Methods and materials: We generated transcriptomic data for cohorts of patients with high-risk PCa. Patients were treated with ADT followed by external beam radiation therapy with or without a brachytherapy boost. Biomarkers curated from the literature were calculated from pretreatment biopsy gene expression data. The primary endpoint for survival analyses was biochemical recurrence-free survival and the secondary endpoints were distant metastasis-free survival and overall survival.

Results: The performance of the selected biomarkers was poor, with none achieving prognostic significance for biochemical recurrence-free survival or distant metastasis-free survival in any cohort. The brachytherapy boost cohort received shorter durations of ADT than the conventionally fractionated or hypofractionated cohorts (Wilcoxon rank sum test, P = 2.1 × 10^-18 and 2.3 × 10^-10, respectively) and had increased risk of distant metastasis (log-rank test, P = 8 × 10^-4). There were no consistent relationships between biomarker score and outcome for any of the endpoints.
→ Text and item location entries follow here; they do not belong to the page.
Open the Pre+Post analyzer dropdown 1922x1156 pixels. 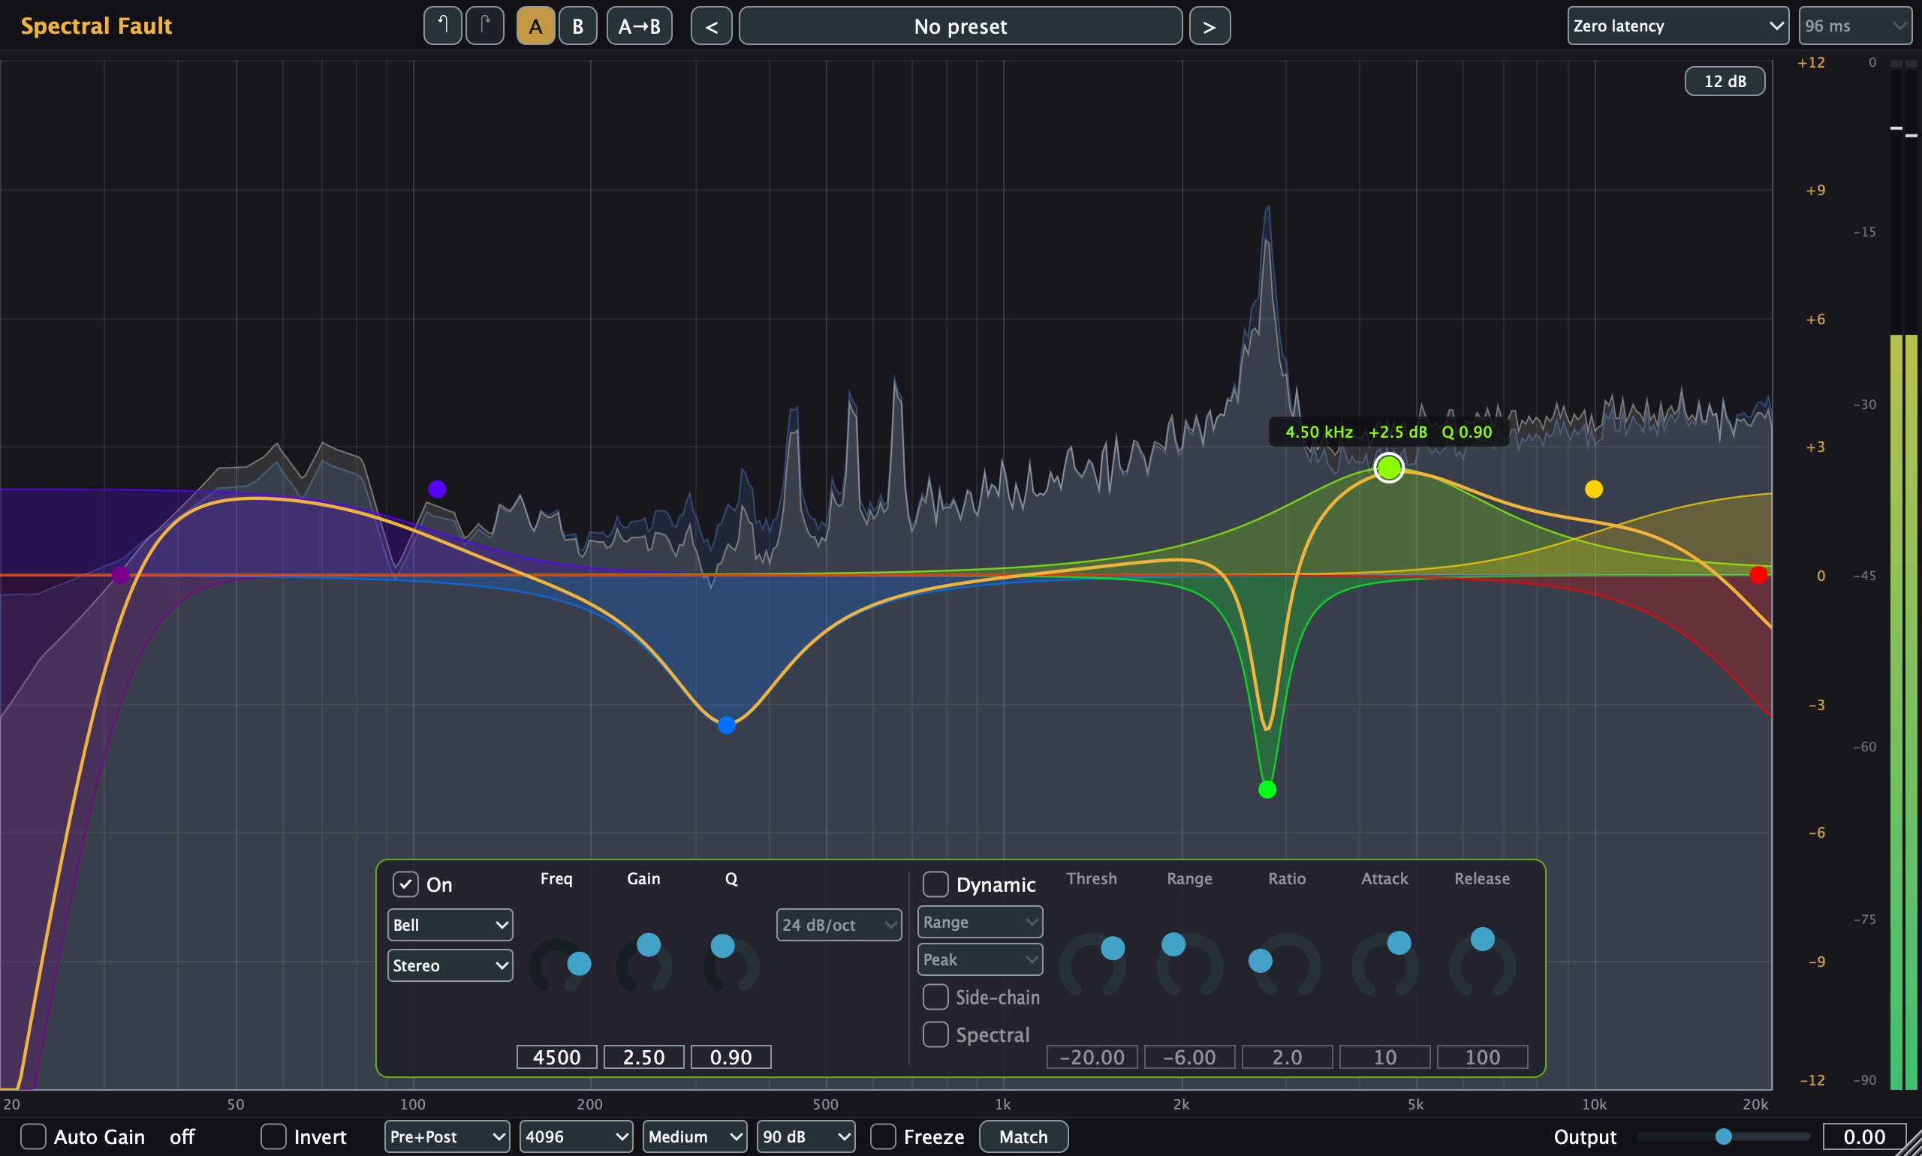[447, 1137]
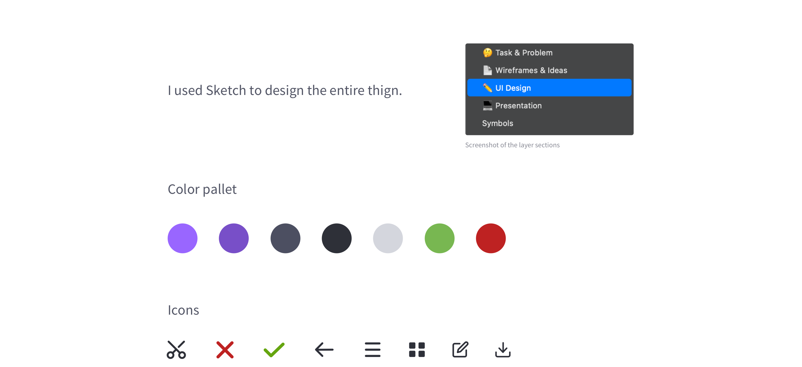Select the Task & Problem page
This screenshot has width=802, height=367.
coord(524,53)
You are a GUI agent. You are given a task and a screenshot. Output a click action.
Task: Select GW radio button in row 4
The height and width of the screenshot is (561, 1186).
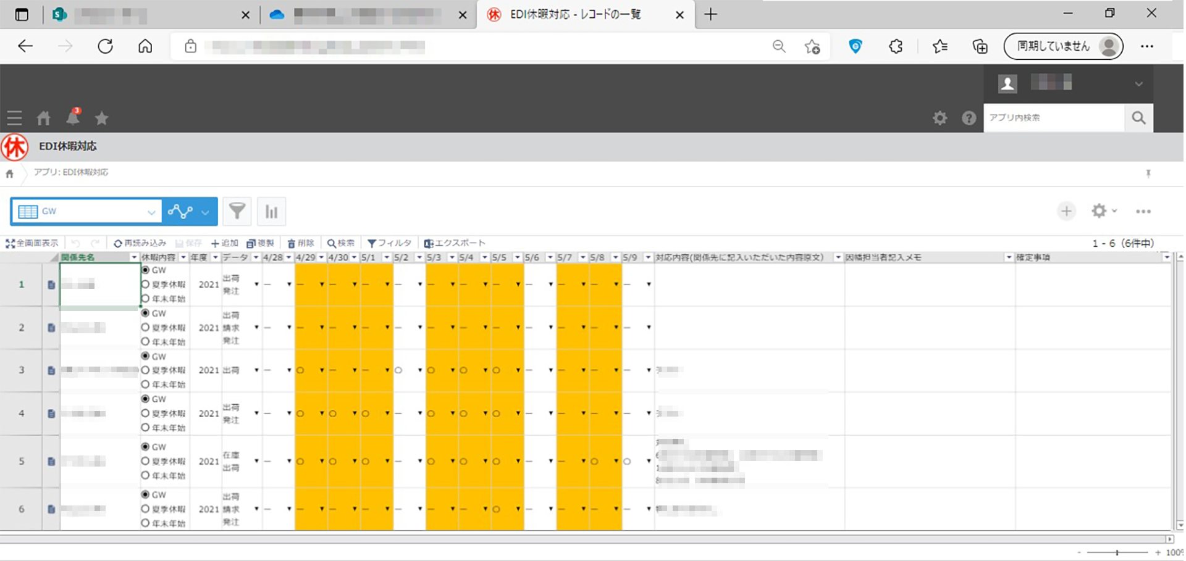coord(146,399)
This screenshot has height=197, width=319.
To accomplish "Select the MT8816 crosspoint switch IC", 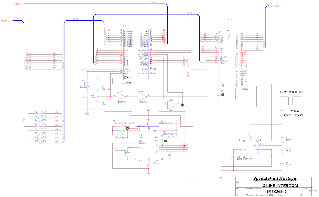I will [x=229, y=60].
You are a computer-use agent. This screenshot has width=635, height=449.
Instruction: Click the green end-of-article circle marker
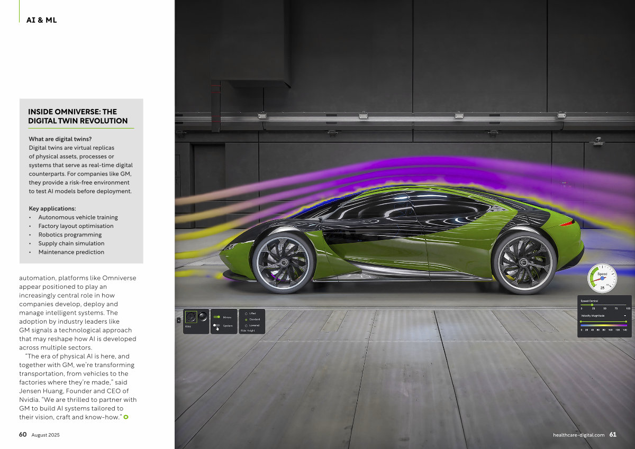click(126, 417)
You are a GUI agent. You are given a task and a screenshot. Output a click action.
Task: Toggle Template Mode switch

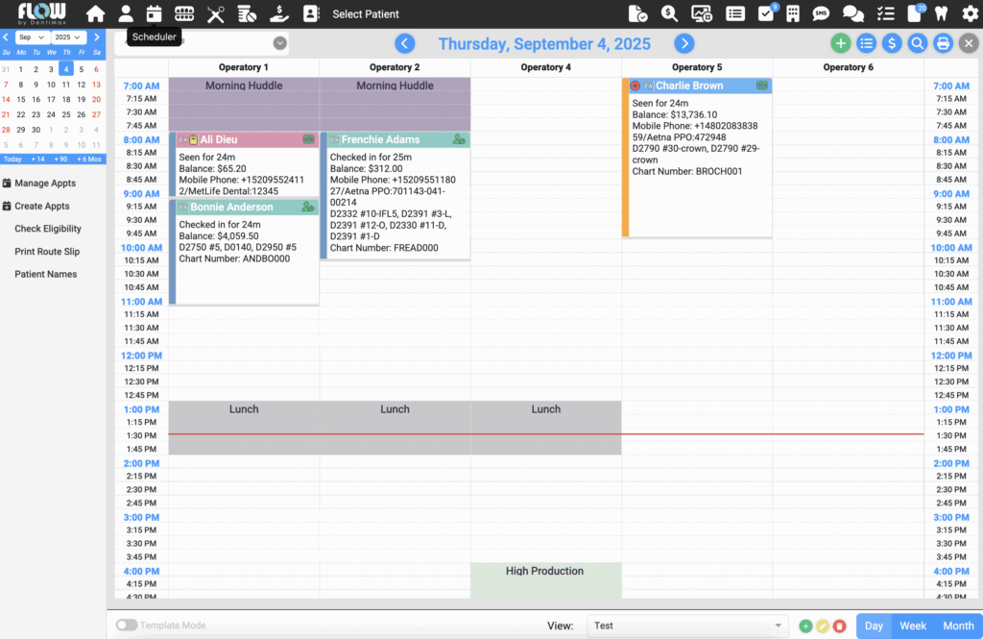click(126, 626)
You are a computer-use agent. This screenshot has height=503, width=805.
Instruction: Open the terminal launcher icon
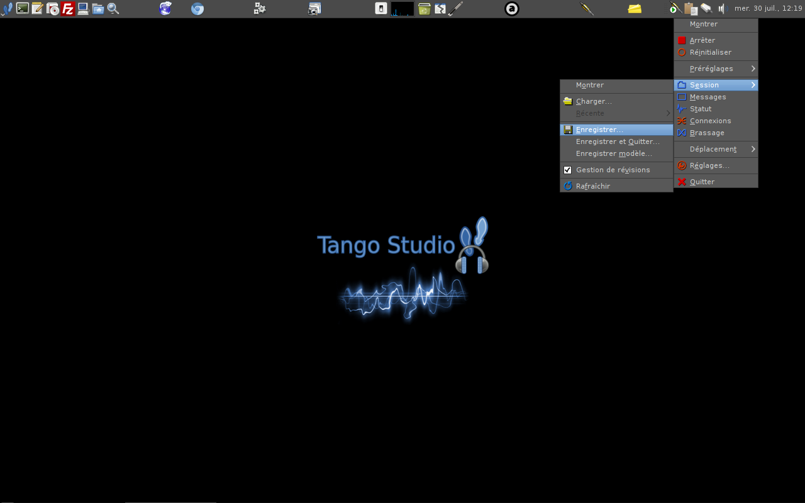pos(23,9)
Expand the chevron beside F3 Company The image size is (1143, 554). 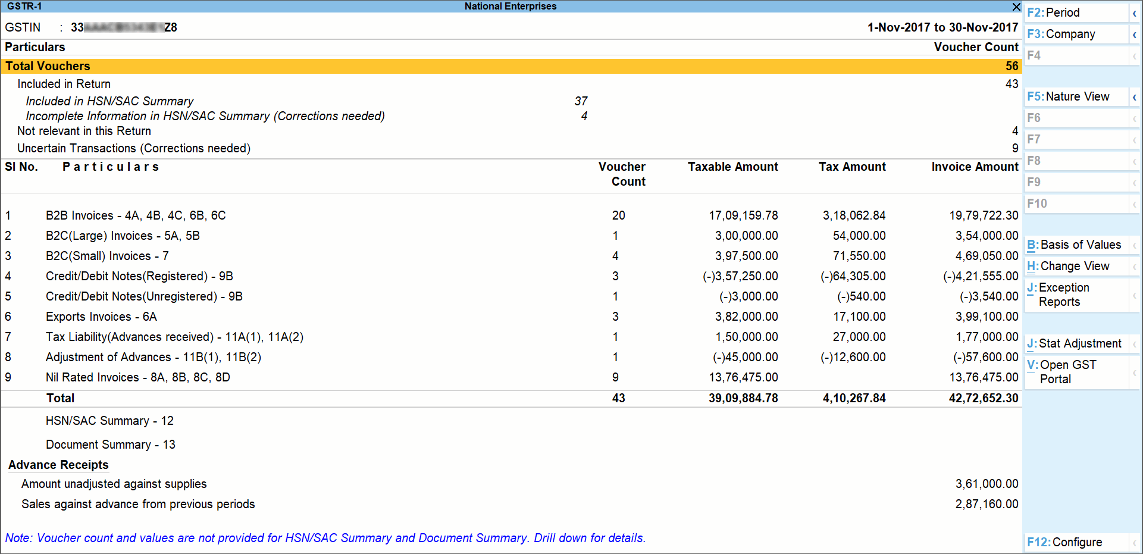click(x=1135, y=34)
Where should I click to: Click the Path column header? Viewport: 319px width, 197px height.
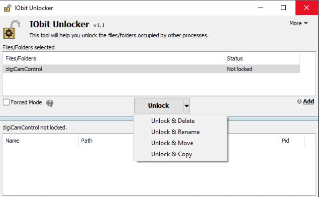point(87,141)
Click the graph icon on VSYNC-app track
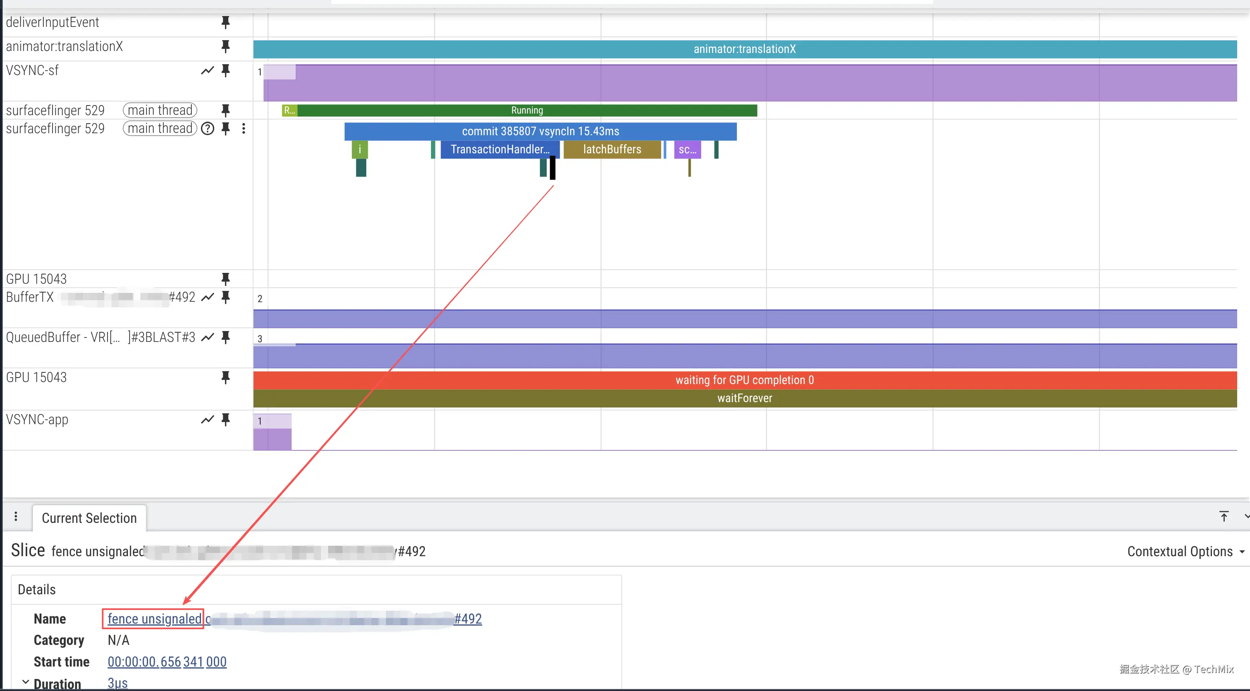The image size is (1250, 691). 208,419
Conclusions: Hypoxia and radiosensitivity biomarkers were not prognostic in patients with high-risk PCa treated with ADT plus radiation therapy. We speculate that the lack of prognostic capability could be caused by the variable hypoxia-modifying effects of the ADT that these high-risk patients received before and during definitive treatment with radiation therapy. A deeper understanding of biomarker construction, performance, and inter-cohort transferability in relation to patient characteristics, sample handling, and treatment modalities is required before hypoxia biomarkers can be recommended for routine clinical use in the pretreatment setting.